Mastering the Art of Video Editing
Streamline your workflow by learning hotkeys and shortcuts.
The best editors spend less time doing the actual edits than thinking creatively about the edit itself. Print out a list of your program’s hotkeys and shortcuts and learn to use them effectively.
- Make templates for your favorite effects and titles so you can use them instantly.
- Learn how to use Multi-Cam editing, which allows you to easily cut between multiple cameras shooting the same scene.
Know how to use different types of cuts.
Editing is the art of telling a story through cuts, or the juxtaposition of one shot before another. You should experiment with different types of cuts and transitions to find what works for your video. No matter what you use, usually the best cuts are the ones that feel seamless.
- Hard Cut– an immediate cut to another angle, usually in the same scene. This is the most common cut in film.
- Smash Cut- An abrupt shift to completely different scene.
- Jump Cut– An abrupt cut made within the same scene, often of a slightly different angle.
- J-Cut– When you hear the audio from the next shot before you see the video.
- L-Cut– When you see the video from the next shot before you hear the audio.
- Action Cut– A cut in the middle of an action, like someone opening a door, that “hides” the cut in the action.
Think about your creative goals while editing.
Though extremely technical, editing video is an art form and your paintbrushes are cuts, colors, and sounds. When you make an edit, ask yourself if that choice supports the creative goals of the movie. Discuss the following with the film’s director frequently while you work:
- Pacing — how quickly does the scene need to progress? Comedies are often fast so a lot of jokes can be fit in. Thrillers or dramas, however, tend feel slower to build tension.
- Perspective– do you want to highlight one particular character or many? In Scorsese’s classic Goodfellas, for example, every shot concerns or includes the narrator Henry Hill, while movies like The Lord of the Rings often cuts to large group scenes.
- Themes– is there a certain style or idea that the director has in mind? Are there certain lines of dialogue, images, or colors that should be prominently shown every chance you have?
Use longer shots and make less cuts to build tension or highlight key moments.
When the viewer is asked to watch the same image or camera angle for a long period of time, it slows down the scene and give us more time to get into the moment. This is helpful when establishing drama or calling attention to a moment’s importance.
- One recent example is the editing in 12 Years a Slave, where very long takes gave the viewer a feeling for the slow, difficult years the protagonist endured.
Use shorter shots and frequent cuts to give a scene a quick pace and energy.
Comedy and action in particular benefit from rapid-fire editing and very short shots. Cut between every line of dialogue or each action to give a scene urgency, as viewers feel like they are “along for the ride.”
- Moving too quickly through edits can feel frantic, but this may work if the scene is high-pressure or nervous, like in scenes from the sci-fi film Snowpiercer.
Study other editors and films.
Just like any other creative endeavor, watching and critiquing other artists is essential to becoming a good editor yourself.
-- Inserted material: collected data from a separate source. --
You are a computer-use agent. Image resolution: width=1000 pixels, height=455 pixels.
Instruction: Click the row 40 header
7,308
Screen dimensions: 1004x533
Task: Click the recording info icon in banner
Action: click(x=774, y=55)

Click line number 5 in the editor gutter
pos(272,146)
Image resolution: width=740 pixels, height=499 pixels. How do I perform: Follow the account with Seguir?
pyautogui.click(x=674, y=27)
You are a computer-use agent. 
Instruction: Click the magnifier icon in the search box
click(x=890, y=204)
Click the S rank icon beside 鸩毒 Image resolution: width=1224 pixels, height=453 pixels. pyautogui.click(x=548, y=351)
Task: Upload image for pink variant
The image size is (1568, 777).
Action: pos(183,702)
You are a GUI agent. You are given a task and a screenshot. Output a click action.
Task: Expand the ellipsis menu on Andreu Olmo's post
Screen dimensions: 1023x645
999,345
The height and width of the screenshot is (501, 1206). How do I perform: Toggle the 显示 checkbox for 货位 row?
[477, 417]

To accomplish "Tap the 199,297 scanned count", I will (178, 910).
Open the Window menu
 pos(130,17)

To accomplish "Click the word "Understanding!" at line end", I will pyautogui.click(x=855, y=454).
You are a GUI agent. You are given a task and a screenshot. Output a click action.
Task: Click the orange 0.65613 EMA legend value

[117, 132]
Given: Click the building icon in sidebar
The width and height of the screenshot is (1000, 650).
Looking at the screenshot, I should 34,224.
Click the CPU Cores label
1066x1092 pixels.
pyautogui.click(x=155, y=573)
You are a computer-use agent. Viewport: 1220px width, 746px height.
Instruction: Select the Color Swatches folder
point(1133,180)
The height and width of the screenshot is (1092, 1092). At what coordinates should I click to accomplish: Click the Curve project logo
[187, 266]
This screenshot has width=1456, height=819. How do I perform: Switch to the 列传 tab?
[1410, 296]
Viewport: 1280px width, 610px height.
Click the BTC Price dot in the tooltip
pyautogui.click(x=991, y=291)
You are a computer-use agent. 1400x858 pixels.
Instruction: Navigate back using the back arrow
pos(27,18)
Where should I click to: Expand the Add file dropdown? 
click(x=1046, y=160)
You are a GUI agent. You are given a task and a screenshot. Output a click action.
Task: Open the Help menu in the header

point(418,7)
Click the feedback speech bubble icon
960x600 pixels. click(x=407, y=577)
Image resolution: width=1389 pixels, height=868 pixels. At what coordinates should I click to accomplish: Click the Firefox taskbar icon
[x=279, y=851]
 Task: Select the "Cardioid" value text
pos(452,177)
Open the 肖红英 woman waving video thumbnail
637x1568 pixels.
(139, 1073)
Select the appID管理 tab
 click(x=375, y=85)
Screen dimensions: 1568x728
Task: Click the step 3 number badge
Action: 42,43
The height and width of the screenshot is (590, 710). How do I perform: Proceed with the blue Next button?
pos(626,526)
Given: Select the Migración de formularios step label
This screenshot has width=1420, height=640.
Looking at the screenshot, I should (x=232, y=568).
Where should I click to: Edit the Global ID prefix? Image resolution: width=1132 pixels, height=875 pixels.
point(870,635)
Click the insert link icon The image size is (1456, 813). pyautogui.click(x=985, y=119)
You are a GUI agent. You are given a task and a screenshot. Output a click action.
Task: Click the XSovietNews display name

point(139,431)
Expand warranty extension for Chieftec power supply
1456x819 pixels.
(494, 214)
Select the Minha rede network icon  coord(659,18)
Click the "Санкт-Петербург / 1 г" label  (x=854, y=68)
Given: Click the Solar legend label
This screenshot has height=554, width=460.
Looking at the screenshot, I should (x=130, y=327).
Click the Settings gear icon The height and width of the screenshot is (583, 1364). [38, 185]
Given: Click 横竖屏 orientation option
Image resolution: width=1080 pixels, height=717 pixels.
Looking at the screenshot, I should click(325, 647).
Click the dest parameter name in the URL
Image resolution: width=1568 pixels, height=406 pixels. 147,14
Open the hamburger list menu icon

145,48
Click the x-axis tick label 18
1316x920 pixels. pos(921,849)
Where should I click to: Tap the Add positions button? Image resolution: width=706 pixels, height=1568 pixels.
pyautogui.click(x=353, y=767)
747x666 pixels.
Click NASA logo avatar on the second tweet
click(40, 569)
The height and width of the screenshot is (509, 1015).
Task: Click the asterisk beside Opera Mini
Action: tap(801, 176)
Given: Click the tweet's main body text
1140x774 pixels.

Study your favorite scenes, TV shows, and movies with an eye towards shot selection, shot length, and frequency of cuts.
- Ask yourself why an editor made the decision they made– how does it help advance the video?
- What examples of editing do you like or admire? A good place to start might be recent Oscar winners for Editing or Vimeo’s “Best Of” videos.
- When you see something you like, try to emulate it to learn how it was done.
- Begin by playing around with the various tools. The best way to learn with something like this is to be hands on.
- If you don’t know how to do something, look for a tutorial. Chances are you will find the tutorial you need from a Google search or on a site like YouTube.
- This is a slow process, stay patient.
- The programs may not let you edit video off a commercially produced DVD due to file licensing and the way the menus are set up.